Tannic Acid Targets Small Protein B to Regulate Biofilms and Ameliorate Multi‑Organ Injury in a Murine Model of Methicillin-resistant Staphylococcus aureus‑induced Sepsis

Methicillin-resistant Staphylococcus aureus (MRSA)-induced sepsis poses clinical challenges due to multidrug resistance. Tannic acid (TA), a natural polyphenol, is a potential antibacterial agent; however, its core anti-MRSA targets and molecular mechanisms remain unclear. Small protein B (SmpB), a key regulator of the bacterial trans-translation system, contributes to biofilm formation, virulence expression, and stress adaptation. Therefore, this study aimed to elucidate the mechanism through which TA targets SmpB for MRSA inhibition.
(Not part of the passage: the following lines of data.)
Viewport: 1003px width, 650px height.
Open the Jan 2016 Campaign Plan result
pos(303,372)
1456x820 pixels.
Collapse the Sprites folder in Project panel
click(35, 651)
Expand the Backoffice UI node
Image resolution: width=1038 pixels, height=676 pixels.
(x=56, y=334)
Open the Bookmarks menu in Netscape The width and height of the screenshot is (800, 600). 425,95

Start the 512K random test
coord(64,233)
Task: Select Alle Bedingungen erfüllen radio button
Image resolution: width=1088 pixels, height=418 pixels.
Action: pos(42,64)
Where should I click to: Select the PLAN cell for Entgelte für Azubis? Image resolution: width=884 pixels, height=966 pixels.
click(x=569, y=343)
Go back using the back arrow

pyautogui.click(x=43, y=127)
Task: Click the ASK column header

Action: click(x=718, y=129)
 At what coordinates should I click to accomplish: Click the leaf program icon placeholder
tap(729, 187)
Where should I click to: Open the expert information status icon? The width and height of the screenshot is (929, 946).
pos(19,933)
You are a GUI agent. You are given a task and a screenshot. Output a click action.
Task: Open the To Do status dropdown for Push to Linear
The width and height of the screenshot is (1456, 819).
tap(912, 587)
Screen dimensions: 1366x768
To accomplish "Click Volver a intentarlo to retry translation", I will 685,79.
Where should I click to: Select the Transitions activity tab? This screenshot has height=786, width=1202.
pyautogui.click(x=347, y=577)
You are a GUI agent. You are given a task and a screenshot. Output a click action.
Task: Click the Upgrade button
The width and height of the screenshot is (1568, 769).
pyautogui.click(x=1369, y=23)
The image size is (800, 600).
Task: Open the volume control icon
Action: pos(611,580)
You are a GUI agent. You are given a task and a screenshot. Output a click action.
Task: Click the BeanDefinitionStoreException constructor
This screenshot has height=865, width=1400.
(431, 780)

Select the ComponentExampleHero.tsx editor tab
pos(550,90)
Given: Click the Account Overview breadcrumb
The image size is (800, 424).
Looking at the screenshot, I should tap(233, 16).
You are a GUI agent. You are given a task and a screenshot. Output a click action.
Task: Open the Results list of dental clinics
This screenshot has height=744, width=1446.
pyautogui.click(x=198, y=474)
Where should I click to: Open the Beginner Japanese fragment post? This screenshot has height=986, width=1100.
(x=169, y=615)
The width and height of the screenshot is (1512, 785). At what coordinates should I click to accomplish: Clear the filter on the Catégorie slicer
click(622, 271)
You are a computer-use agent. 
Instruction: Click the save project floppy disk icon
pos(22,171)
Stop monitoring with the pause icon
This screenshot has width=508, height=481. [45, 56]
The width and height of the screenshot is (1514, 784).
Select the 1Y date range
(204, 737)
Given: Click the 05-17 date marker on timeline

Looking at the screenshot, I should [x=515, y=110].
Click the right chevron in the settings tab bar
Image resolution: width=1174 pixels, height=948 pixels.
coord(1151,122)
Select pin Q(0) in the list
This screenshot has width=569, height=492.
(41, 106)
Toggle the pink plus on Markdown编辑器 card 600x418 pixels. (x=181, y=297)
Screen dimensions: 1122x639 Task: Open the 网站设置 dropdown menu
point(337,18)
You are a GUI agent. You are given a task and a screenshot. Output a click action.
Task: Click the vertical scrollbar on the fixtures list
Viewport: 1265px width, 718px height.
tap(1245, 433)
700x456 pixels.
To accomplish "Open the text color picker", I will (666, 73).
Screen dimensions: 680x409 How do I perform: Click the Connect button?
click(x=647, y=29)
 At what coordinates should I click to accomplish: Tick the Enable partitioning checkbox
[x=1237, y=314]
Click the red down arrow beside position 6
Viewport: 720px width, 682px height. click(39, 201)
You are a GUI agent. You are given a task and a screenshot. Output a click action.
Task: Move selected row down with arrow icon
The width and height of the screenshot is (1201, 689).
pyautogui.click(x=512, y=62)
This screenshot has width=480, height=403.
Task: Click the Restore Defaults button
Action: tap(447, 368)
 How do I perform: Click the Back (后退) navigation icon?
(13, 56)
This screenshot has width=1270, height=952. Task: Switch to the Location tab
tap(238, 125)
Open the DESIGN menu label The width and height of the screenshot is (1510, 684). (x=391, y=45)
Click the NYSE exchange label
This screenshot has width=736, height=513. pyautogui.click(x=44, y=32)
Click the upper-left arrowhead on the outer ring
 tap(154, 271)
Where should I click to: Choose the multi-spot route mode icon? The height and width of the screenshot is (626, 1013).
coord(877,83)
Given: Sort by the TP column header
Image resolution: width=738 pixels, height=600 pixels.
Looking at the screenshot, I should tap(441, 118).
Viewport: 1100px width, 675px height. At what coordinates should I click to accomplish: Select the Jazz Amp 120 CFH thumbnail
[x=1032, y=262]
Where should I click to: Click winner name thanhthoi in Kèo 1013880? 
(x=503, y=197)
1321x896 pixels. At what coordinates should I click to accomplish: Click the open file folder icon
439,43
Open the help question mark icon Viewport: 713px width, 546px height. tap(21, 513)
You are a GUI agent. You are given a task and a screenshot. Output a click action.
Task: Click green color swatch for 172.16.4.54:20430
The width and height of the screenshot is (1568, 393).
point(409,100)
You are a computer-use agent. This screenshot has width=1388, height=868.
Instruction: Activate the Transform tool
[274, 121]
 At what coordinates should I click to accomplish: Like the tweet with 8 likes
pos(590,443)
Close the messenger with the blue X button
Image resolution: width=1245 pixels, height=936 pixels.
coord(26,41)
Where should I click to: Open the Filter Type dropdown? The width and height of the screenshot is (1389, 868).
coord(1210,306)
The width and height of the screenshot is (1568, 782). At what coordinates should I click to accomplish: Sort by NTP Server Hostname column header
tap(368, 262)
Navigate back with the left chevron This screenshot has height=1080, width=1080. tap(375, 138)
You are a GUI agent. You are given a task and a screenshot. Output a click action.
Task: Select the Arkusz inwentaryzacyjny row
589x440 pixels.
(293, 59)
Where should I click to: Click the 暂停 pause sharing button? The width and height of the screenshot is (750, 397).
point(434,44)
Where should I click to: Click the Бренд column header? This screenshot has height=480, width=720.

In vitro, TA significantly reduced MRSA biofilm biomass with an 81.65% inhibition rate at 1/2 minimum inhibitory concentration and disrupted its structural integrity. Through proteomics, protein–protein interaction analysis and molecular docking with a binding free energy of -6.971 kcal·mol⁻¹, SmpB may have been the core target of TA. The MRSA USA300 deletion strain (ΔsmpB) showed significantly reduced biofilm formation, impaired structural integrity and decreased extracellular matrix synthesis, while the complemented strain restored these phenotypes (p < 0.01). In a murine sepsis model, tannic acid alleviated pathological injury in the lung, liver, and kidney, and downregulated the transcriptional and protein levels of inflammatory factors interleukin 1β and 6, tumor necrosis factor α and procalcitonin. Mice infected with ΔsmpB had milder organ damage and lower inflammation than wild-type-infected mice, and TA treatment in ΔsmpB-infected mice achieved superior therapeutic effects. This study demonstrated that TA exerts anti-MRSA activity through modulating SmpB to inhibit biofilm formation and elucidated its mechanism of action.